> [The task]:
Only one stretch of the data is wanted: the line containing "Click the Make better future header text", the line containing "Given: Select the gray circle labeled 36", and every line between them, copied exactly.

> [Supplied data]:
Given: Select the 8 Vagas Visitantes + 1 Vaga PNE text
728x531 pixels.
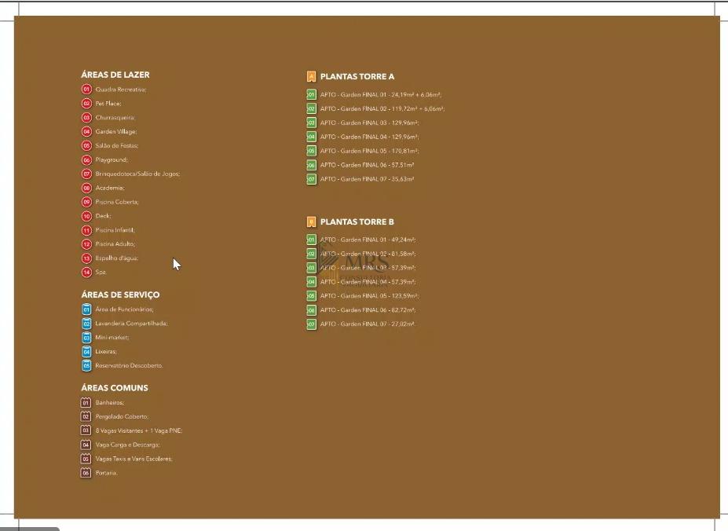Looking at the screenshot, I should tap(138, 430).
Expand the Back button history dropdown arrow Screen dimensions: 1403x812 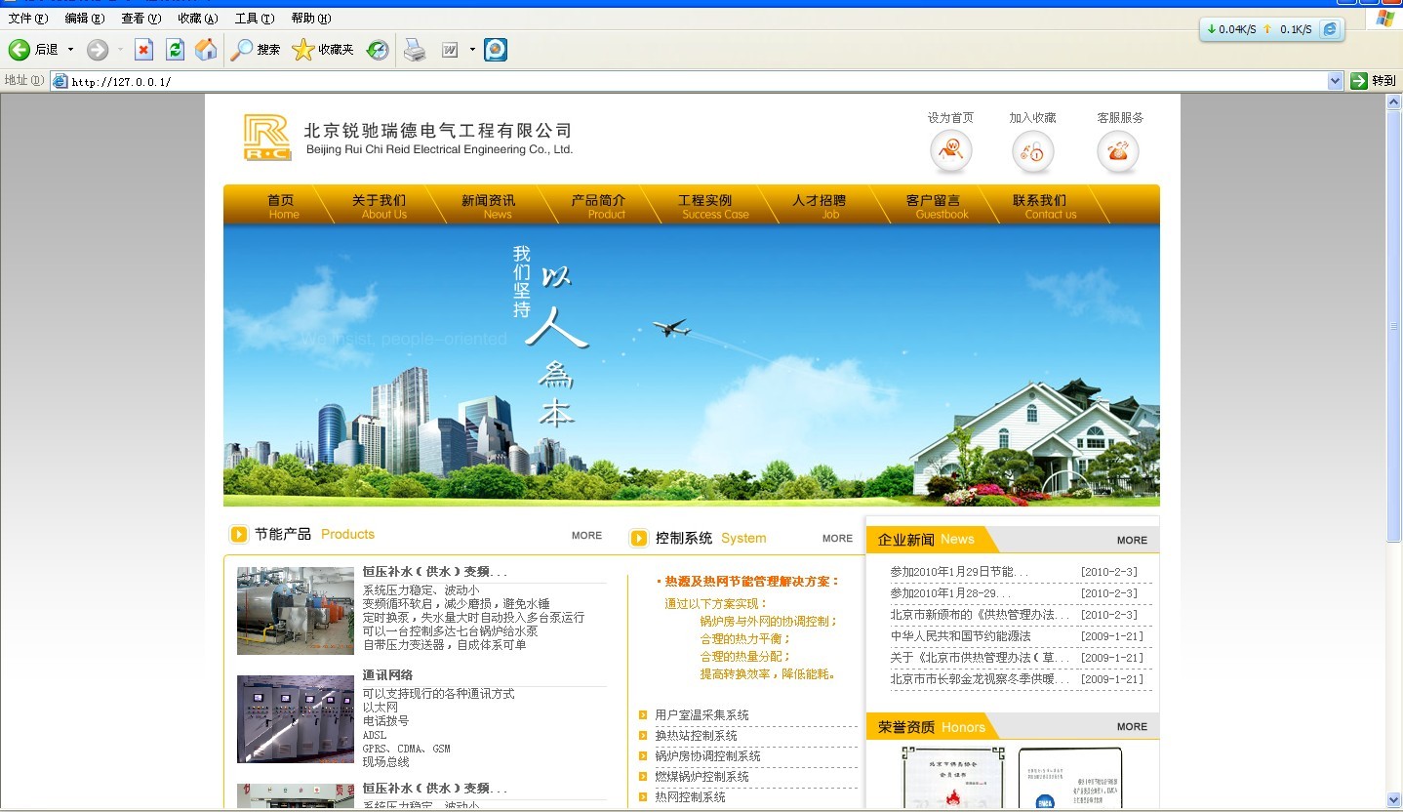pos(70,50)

---

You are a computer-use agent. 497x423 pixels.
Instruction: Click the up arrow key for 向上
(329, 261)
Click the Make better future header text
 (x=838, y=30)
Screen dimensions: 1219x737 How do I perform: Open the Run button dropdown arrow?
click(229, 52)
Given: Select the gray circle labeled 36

> [Response]:
Click the Make better future header text
 (x=838, y=30)
Screen dimensions: 1219x737 How do I perform: Open the Run button dropdown arrow?
click(229, 52)
Given: Select the gray circle labeled 36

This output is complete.